Work instruction
Locate every line below that contains the word "width" and copy it.

Information
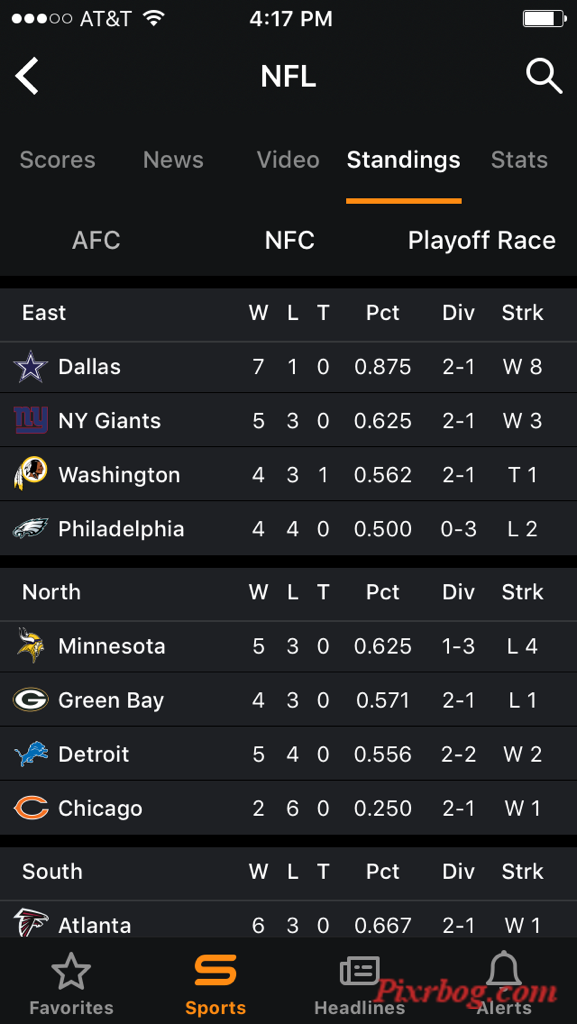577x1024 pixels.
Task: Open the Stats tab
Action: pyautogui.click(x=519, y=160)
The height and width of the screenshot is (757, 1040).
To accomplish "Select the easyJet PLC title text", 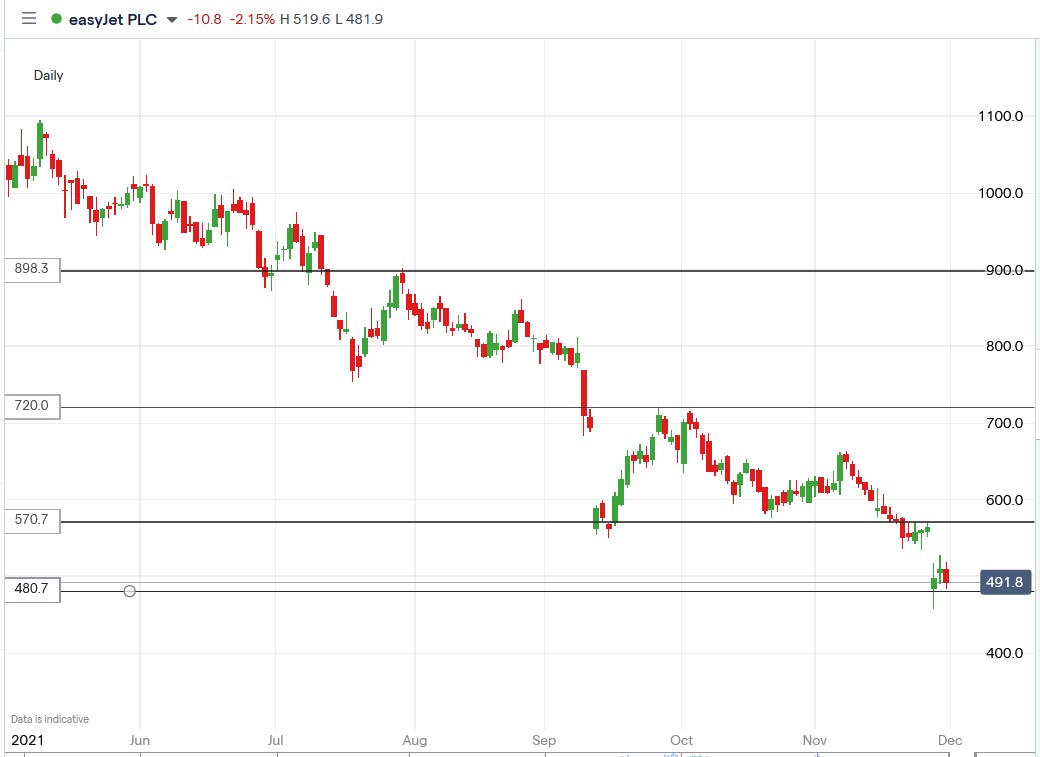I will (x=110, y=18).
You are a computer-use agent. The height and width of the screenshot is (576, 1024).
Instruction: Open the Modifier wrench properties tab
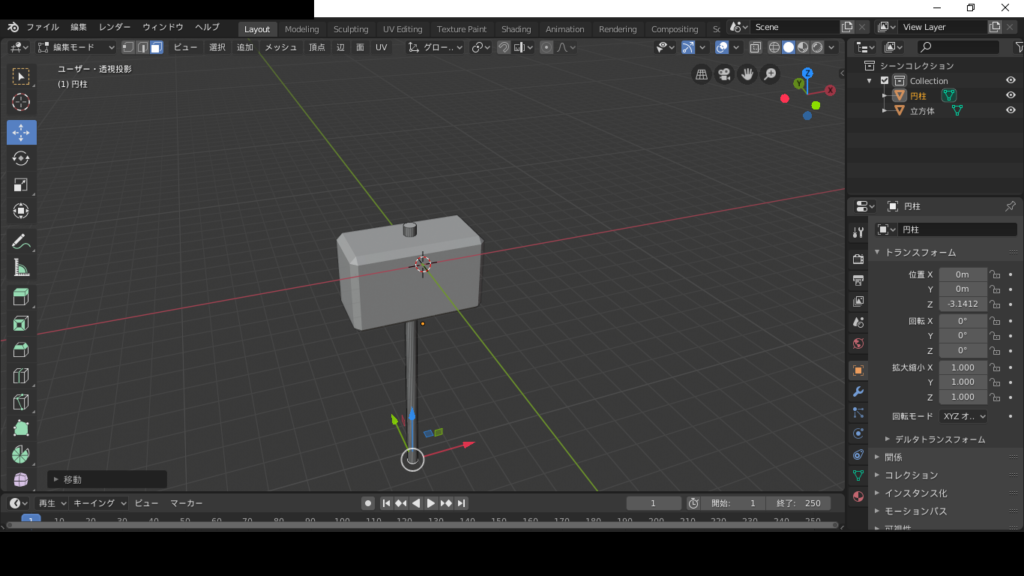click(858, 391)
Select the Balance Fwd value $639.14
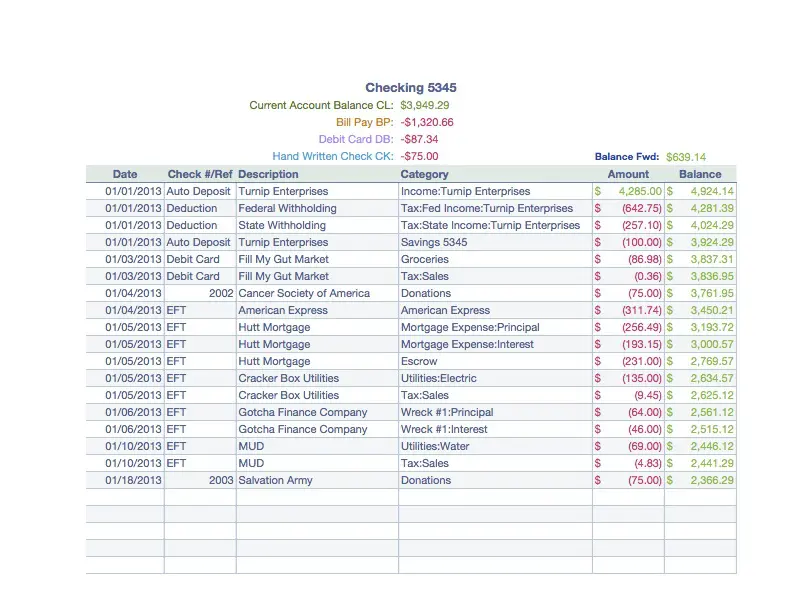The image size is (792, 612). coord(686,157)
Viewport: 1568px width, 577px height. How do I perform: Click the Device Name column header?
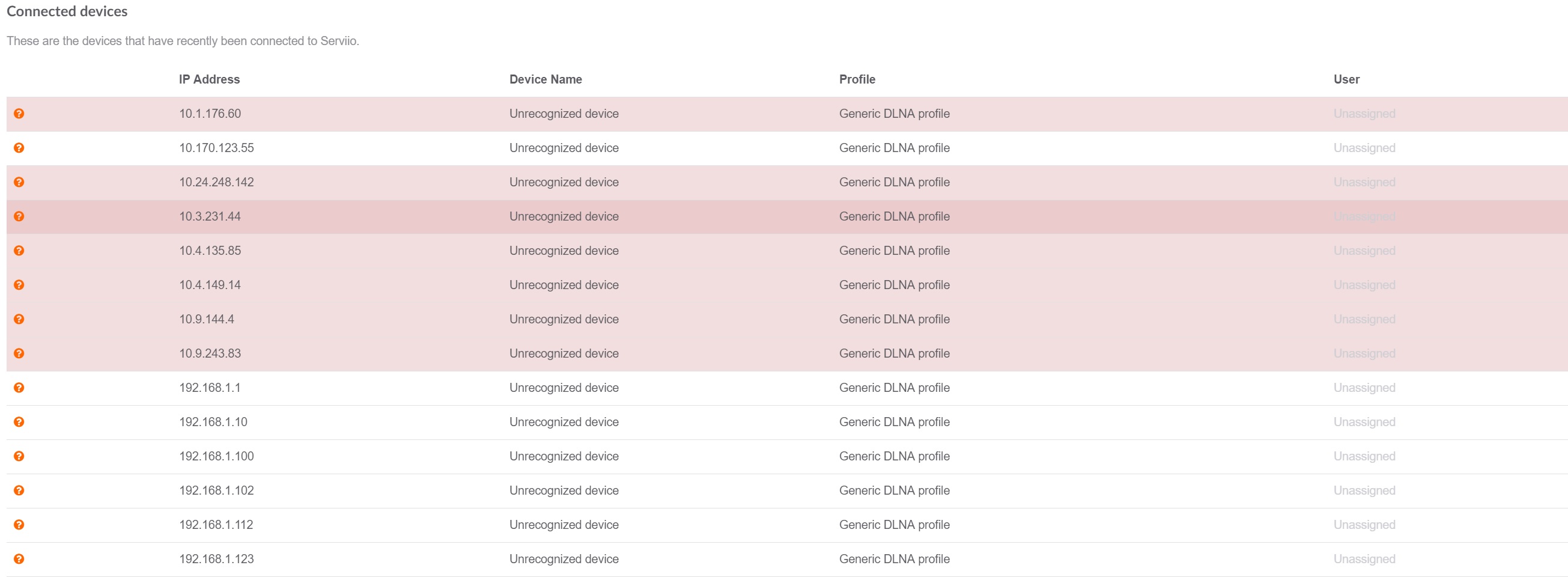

Response to the task
The height and width of the screenshot is (757, 1040).
You are a computer-use agent. The height and width of the screenshot is (576, 1024).
Viewport: 1568px width, 577px height. How do I perform: Click the Device Name column header?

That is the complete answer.